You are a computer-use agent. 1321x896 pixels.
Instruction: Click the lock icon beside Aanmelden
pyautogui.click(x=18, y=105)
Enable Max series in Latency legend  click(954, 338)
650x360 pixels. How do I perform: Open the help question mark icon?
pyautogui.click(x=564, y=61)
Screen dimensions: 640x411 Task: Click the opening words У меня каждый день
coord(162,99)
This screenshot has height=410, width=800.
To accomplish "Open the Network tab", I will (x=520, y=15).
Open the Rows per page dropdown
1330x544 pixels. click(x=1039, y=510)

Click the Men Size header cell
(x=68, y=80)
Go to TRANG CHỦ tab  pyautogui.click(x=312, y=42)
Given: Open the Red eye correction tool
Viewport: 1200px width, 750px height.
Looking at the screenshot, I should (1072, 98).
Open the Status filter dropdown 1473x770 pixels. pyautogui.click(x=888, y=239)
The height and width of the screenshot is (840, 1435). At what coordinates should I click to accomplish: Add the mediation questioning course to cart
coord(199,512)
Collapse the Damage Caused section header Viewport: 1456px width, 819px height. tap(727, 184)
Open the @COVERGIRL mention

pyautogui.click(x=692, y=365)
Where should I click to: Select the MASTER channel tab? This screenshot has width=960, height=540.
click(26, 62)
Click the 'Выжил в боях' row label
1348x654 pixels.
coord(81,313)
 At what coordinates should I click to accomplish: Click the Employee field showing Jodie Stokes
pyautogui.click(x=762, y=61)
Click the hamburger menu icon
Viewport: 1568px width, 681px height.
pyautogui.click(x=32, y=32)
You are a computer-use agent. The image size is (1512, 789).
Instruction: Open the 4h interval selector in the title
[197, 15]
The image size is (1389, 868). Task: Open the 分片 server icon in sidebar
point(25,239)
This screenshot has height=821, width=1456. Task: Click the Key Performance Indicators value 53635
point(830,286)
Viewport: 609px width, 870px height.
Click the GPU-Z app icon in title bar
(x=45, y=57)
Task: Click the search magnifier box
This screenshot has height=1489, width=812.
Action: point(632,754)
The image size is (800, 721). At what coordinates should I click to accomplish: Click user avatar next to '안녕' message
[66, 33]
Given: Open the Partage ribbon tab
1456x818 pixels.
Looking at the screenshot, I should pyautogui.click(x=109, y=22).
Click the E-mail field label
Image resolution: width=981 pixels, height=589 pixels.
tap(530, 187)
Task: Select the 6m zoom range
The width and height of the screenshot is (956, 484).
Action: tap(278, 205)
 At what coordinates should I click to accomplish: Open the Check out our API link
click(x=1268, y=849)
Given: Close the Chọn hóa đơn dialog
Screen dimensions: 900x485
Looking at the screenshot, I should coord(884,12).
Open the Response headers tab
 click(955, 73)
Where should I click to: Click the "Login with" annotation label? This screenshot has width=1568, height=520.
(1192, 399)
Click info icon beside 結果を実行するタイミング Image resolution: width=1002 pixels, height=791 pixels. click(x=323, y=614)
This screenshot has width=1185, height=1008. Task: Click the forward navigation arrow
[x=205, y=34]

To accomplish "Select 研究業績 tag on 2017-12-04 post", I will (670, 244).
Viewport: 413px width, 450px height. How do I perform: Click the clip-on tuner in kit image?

━━━━━━━━━━━━━━━━━━━━

REQUIREMENTS => Give back all of the data above, copying every line word for word.

TASK OUTPUT =>
You are a computer-use agent. 1321x896 pixels.
Instruction: Click the lock icon beside Aanmelden
pyautogui.click(x=18, y=105)
Enable Max series in Latency legend  click(954, 338)
650x360 pixels. How do I perform: Open the help question mark icon?
pyautogui.click(x=564, y=61)
Screen dimensions: 640x411 Task: Click the opening words У меня каждый день
coord(162,99)
This screenshot has height=410, width=800.
To accomplish "Open the Network tab", I will (x=520, y=15).
Open the Rows per page dropdown
1330x544 pixels. click(x=1039, y=510)

Click the Men Size header cell
(x=68, y=80)
Go to TRANG CHỦ tab  pyautogui.click(x=312, y=42)
Given: Open the Red eye correction tool
Viewport: 1200px width, 750px height.
Looking at the screenshot, I should (1072, 98).
Open the Status filter dropdown 1473x770 pixels. pyautogui.click(x=888, y=239)
The height and width of the screenshot is (840, 1435). At what coordinates should I click to accomplish: Add the mediation questioning course to cart
coord(199,512)
Collapse the Damage Caused section header Viewport: 1456px width, 819px height. tap(727, 184)
Open the @COVERGIRL mention

pyautogui.click(x=692, y=365)
Where should I click to: Select the MASTER channel tab? This screenshot has width=960, height=540.
click(26, 62)
Click the 'Выжил в боях' row label
1348x654 pixels.
coord(81,313)
 At what coordinates should I click to accomplish: Click the Employee field showing Jodie Stokes
pyautogui.click(x=762, y=61)
Click the hamburger menu icon
Viewport: 1568px width, 681px height.
pyautogui.click(x=32, y=32)
You are a computer-use agent. The image size is (1512, 789).
Instruction: Open the 4h interval selector in the title
[197, 15]
The image size is (1389, 868). Task: Open the 分片 server icon in sidebar
point(25,239)
This screenshot has height=821, width=1456. Task: Click the Key Performance Indicators value 53635
point(830,286)
Viewport: 609px width, 870px height.
Click the GPU-Z app icon in title bar
(x=45, y=57)
Task: Click the search magnifier box
This screenshot has height=1489, width=812.
Action: point(632,754)
The image size is (800, 721). At what coordinates should I click to accomplish: Click user avatar next to '안녕' message
[66, 33]
Given: Open the Partage ribbon tab
1456x818 pixels.
Looking at the screenshot, I should pyautogui.click(x=109, y=22).
Click the E-mail field label
Image resolution: width=981 pixels, height=589 pixels.
tap(530, 187)
Task: Select the 6m zoom range
The width and height of the screenshot is (956, 484).
Action: tap(278, 205)
 At what coordinates should I click to accomplish: Open the Check out our API link
click(x=1268, y=849)
Given: Close the Chọn hóa đơn dialog
Screen dimensions: 900x485
Looking at the screenshot, I should coord(884,12).
Open the Response headers tab
 click(955, 73)
Where should I click to: Click the "Login with" annotation label? This screenshot has width=1568, height=520.
(1192, 399)
Click info icon beside 結果を実行するタイミング Image resolution: width=1002 pixels, height=791 pixels. click(x=323, y=614)
This screenshot has width=1185, height=1008. Task: Click the forward navigation arrow
[x=205, y=34]

To accomplish "Select 研究業績 tag on 2017-12-04 post", I will (670, 244).
Viewport: 413px width, 450px height. How do I perform: Click the clip-on tuner in kit image?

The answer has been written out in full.